◆ Required work: Your answer must match the data word for word.

◆ Data extract:
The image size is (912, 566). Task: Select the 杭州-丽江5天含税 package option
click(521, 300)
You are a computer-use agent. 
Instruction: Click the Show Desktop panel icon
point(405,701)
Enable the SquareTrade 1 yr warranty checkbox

◆ Result:
The image size is (912, 566). Task: Select the 杭州-丽江5天含税 package option
click(521, 300)
You are a computer-use agent. 
Instruction: Click the Show Desktop panel icon
point(405,701)
Enable the SquareTrade 1 yr warranty checkbox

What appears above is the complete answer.